Kuiper Belt objects (KBOs) are coalesced remnants from the Solar System’s earliest days, and include smaller rocks like the recently visited MU69 and dwarf planets like Pluto and Eris. But the smaller objects, specifically those with radii between 1 and 10 kilometers (0.6 to 6 miles) can be seemingly impossible to detect. Now, a team of Japanese scientists think that they’ve spotted such an object using consumer telescopes.

KBOs are incredibly dim, as you might expect given their distance and relatively small size, and so can be undetectable with even the largest telescopes on Earth. Scientists therefore need to get creative about how to spot them. Similar to the way others have spotted exoplanets, these astronomers searched for the signature of a KBO passing in front of a distant star, creating a blip in the light that reaches us.

The researchers looked for these “occultation” events using a pair of $US6,000 ($8,343) Celestron telescopes, each equipped with an astronomy camera and an attachment to increase the camera’s maximum aperture size and increase the field of view. The combined system cost the astronomers $US16,000 ($22,249) total and could observe 2,000 stars simultaneously. Observations took place between June 25, 2016 and August 1, 2017, on a rooftop of a school on Miyako Island, southwest of Okinawa.

The data from both telescopes revealed a simultaneous dip in the light from just one of the stars in the region observed by the telescope—evidence that some object had passed in front of that star. If a KBO caused the dip, it would be somewhere around 1.3 kilometers in radius in order to have produced the dip in the light that the instruments detected, according to the paper published in Nature Astronomy.

One researcher not involved in the study, California Institute of Technology astrophysicist Konstantin Batygin, said he found the result fascinating. He said the work was an “important preliminary insight into what the fine structure of the Solar System’s outer region really looks like.”

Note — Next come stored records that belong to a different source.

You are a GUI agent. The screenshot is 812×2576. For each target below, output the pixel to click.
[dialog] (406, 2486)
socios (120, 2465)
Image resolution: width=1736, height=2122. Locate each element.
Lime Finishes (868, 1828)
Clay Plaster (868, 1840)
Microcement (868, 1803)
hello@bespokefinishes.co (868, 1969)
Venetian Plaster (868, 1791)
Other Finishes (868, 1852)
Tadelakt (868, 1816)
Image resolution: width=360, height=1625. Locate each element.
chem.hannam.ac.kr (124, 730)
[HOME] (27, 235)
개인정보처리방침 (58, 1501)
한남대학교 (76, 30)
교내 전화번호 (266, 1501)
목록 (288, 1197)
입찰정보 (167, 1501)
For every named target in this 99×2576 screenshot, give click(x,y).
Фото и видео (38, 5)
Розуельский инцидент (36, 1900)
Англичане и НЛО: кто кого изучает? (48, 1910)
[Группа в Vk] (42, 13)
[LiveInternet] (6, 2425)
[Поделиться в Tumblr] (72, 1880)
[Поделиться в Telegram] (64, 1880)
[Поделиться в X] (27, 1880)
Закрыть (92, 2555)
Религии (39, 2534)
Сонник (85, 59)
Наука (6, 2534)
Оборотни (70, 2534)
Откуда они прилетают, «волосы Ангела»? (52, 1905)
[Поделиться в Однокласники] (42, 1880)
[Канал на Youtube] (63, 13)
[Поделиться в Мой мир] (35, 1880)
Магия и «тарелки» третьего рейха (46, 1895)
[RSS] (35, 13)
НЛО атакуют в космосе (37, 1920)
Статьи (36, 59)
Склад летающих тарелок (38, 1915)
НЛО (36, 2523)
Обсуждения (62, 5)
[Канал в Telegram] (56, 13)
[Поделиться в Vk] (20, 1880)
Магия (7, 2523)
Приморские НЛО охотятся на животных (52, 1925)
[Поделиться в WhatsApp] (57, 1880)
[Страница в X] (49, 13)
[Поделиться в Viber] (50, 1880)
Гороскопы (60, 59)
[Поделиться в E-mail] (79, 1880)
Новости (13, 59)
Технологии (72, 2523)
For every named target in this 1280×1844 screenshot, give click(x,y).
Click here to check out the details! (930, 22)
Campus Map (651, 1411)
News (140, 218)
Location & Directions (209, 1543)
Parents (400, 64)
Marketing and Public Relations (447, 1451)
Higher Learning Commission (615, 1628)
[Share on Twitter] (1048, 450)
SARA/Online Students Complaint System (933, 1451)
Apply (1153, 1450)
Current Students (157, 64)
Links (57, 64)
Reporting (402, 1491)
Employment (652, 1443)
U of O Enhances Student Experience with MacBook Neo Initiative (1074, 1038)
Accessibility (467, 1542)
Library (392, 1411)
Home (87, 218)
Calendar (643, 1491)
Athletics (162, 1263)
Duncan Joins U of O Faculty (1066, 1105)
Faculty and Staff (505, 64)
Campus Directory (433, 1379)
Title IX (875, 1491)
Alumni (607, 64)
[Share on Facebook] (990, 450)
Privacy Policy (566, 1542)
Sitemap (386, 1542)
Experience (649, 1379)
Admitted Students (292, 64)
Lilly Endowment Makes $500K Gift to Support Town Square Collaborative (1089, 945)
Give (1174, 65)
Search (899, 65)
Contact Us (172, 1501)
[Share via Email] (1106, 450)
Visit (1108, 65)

Preliminary is a key word here. Sure, the placement of the telescopes, and the fact that both telescopes measured the light dip, rules out things like birds or planes. But it’s not a smoking-gun result— it’s first evidence that they could have spotted a kilometer-sized KBO. They ruled out other possibilities mainly by probability, reasoning that the dimming was far less likely to be caused by the asteroid belt or other Solar System objects, based previous surveys of the sky.

Still, it shows the potential importance of occultation-based methods for finding these dim objects. “With conventional observations of Kuiper Belt objects, you only see reflected light, so you don’t know if you found something small and bright or something big and dark,” Batygin said. “With occultations, you actually get a handle on the size and shape of the object that you’re looking at.”

The researchers are now planning more occultation searches. And hey, if you’ve got a few thousand bucks, maybe you can help.